L’importanza del punto di vista

Si parla tanto di Fake News, di notizie false, che inquinerebbero il nostro modo di pensare. Vero. Probabile. Però, una notizia falsa può essere smascherata. Il nostro modo di pensare, invece, è solo nostro. E in quanto tale non può essere smascherato.
Per il sistema, quindi, ha molto più valore agire sul vostro modo di pensare che sui vostri pensieri.
Quando accade qualcosa ciascun testimone racconterà la propria versione dei fatti, filtrato attraverso il suo punto di vista.
Prendete la notizia di uno sbarco di immigrati. Coloro che guardano la realtà attraverso gli occhi della compassione e della mescolanza penseranno: Poverini, saranno stanchi e disperati, loro sono dei piccoli eroi della società moderna. Coloro che guardano la realtà attraverso gli occhi della paura e della difesa dell’identità culturale penseranno: Ma quando finiranno di arrivare? Sicuramente ci saranno dei delinquenti infiltrati, mannaggia a chi li ha fatti sbarcare.
È il punto di vista la chiave per il controllo delle masse.
Il Sistema, le multinazionali, la grande finanza, i governi più potenti, i servizi segreti, chi detiene il potere questo lo sa bene. La loro preoccupazione non è quella di spacciare fake news (fanno anche quello) ma di creare un immaginario nella mente di ciascuno di noi. Il loro immaginario. In modo che tutti possano interpretare la realtà nello stesso modo, il modo del potere, il modo del sistema.

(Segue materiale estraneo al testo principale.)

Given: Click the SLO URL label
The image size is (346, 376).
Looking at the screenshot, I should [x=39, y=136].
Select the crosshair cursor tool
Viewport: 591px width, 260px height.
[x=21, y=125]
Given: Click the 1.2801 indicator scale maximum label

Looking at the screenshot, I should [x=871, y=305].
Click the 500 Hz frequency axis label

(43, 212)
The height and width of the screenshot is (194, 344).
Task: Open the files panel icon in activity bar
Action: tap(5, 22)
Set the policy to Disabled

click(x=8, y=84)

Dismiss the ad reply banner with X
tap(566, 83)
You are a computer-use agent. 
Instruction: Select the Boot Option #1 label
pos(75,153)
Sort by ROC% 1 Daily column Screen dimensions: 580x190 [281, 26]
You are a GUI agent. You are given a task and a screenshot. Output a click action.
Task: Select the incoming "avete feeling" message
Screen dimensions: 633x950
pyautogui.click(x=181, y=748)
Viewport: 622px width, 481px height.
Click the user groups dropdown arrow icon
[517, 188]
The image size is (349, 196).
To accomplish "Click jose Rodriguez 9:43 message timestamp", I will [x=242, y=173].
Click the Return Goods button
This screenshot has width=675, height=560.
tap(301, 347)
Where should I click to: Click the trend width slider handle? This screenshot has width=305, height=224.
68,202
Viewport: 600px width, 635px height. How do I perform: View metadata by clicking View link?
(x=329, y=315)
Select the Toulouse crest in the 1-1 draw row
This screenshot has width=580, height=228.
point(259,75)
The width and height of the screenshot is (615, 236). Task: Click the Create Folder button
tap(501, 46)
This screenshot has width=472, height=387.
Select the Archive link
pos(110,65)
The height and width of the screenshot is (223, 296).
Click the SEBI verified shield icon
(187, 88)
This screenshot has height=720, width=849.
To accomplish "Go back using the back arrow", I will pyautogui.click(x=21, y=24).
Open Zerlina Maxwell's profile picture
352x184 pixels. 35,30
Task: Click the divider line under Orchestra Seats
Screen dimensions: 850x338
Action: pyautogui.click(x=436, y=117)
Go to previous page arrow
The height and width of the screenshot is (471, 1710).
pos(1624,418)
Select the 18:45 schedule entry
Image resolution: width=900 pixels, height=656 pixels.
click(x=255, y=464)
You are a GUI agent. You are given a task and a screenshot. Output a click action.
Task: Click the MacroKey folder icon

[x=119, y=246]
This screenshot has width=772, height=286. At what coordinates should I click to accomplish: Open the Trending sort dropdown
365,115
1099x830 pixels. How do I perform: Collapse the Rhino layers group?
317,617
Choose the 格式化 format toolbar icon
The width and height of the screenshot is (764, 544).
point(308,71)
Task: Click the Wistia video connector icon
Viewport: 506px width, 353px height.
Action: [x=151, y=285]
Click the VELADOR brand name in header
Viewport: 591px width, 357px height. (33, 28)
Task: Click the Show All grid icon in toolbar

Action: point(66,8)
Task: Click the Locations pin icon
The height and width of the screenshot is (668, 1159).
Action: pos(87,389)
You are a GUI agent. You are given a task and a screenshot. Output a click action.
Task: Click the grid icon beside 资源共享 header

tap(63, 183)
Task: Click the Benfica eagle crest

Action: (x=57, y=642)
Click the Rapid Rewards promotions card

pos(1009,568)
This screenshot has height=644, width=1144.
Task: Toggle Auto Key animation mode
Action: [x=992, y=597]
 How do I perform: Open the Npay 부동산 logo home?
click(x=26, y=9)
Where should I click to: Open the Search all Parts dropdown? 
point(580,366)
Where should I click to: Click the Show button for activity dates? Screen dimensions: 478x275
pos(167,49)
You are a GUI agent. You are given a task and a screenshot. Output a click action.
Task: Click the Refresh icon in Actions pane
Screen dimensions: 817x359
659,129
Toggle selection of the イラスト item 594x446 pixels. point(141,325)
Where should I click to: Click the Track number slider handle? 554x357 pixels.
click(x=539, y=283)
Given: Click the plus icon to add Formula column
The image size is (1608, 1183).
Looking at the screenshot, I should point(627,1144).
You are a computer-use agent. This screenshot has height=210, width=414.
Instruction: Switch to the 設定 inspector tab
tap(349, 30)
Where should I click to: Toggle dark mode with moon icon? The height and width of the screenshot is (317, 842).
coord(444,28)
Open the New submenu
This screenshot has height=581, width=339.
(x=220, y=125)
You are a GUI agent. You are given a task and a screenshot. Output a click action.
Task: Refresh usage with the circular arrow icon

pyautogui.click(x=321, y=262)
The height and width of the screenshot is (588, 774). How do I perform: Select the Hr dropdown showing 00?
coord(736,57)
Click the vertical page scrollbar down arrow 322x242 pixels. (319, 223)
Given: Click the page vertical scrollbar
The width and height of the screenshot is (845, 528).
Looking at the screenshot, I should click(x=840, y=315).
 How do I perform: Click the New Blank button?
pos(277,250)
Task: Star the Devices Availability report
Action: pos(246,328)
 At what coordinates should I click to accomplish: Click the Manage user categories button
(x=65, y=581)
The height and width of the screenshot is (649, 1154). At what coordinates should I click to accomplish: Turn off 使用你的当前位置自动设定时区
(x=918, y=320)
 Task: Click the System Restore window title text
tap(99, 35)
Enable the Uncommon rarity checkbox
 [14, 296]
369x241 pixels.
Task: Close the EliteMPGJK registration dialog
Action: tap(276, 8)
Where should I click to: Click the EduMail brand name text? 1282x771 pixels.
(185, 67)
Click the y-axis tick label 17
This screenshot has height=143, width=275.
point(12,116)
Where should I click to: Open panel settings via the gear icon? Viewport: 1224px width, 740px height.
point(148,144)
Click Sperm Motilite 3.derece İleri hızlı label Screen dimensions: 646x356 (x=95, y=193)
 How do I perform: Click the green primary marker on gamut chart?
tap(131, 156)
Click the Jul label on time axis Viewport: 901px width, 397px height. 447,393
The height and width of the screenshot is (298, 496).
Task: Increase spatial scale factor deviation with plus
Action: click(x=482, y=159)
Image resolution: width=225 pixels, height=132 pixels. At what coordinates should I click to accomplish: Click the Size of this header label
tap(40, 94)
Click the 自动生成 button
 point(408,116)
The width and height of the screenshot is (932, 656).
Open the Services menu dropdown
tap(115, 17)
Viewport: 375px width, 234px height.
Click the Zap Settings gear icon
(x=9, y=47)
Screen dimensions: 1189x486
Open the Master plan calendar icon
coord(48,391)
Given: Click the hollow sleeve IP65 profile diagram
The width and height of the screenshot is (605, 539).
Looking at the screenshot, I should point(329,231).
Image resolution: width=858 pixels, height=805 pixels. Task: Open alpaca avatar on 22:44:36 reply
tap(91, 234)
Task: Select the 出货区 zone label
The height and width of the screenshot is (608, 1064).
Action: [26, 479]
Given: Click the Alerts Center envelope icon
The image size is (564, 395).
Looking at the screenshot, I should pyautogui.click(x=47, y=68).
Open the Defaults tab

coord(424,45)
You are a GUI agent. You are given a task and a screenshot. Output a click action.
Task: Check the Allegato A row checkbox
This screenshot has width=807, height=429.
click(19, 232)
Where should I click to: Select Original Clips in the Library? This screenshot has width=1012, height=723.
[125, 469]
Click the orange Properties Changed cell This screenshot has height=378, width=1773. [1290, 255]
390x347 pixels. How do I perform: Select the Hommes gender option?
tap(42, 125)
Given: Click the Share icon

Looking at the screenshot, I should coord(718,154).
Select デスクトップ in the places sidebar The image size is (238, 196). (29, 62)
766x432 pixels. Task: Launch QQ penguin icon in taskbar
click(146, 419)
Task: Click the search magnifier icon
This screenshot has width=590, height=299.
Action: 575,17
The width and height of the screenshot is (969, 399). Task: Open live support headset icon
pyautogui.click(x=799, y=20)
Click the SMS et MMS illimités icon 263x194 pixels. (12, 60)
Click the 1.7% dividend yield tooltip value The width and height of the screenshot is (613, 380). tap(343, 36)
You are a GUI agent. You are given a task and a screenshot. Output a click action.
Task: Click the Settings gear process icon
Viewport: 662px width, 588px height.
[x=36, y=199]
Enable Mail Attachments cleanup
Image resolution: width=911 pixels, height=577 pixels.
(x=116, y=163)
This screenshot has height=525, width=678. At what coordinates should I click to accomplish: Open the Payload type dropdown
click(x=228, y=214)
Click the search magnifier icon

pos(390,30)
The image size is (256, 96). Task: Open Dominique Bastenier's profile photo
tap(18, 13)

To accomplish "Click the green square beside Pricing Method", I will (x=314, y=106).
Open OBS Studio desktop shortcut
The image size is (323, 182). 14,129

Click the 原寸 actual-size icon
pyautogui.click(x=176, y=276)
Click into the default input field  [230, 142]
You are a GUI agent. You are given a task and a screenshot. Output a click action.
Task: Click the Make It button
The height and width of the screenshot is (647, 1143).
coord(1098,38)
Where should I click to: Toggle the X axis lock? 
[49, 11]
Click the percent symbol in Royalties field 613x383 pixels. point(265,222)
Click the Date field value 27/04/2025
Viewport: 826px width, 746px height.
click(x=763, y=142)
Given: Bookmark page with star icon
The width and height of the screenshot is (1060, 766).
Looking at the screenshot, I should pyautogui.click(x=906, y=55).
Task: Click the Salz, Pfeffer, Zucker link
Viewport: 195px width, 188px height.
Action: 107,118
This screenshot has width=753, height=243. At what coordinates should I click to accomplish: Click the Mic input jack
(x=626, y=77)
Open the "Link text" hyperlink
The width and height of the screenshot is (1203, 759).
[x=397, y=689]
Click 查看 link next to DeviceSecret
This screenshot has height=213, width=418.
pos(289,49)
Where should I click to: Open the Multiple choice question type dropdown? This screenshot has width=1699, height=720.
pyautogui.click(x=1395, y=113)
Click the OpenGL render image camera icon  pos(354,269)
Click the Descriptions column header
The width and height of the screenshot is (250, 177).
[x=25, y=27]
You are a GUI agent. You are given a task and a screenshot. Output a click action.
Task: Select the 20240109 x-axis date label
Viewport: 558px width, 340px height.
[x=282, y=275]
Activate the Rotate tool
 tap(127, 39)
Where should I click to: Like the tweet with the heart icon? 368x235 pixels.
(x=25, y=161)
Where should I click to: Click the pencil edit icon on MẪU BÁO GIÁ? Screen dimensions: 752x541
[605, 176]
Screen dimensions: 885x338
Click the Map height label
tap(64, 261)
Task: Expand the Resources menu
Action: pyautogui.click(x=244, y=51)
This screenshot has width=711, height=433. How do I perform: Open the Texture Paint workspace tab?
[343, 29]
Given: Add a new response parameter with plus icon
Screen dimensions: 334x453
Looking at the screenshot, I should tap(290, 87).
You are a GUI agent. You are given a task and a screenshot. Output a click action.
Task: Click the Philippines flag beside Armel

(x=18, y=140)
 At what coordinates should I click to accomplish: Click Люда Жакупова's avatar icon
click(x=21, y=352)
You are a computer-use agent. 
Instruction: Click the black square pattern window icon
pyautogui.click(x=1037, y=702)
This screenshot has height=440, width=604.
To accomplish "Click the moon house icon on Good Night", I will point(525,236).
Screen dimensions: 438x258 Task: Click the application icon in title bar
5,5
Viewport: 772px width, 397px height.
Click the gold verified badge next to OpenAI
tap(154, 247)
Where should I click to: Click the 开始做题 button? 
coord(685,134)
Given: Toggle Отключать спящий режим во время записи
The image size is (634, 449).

Ci stanno rubando il nostro personalissimo punto di vista e nessuno protesta. Tutti impegnati a dibattere sulle fake news. Un fake problema che ci distoglie dalla difesa più importante, quella del nostro punto di vista.
Vi suggerisco solo una cosa: pensate in maniera autonoma, creativa, diffidate dal pensiero unico, dal pensiero massificato. Iniziate a pensare che se il vostro punto di vista è lo stesso di quasi tutti, dei principali media, di tutte le forze politiche e dei commentatori di notizie allora molto probabilmente vi hanno già violato la mente, stuprato il cervello. Al posto vostro inizierei a preoccuparmi.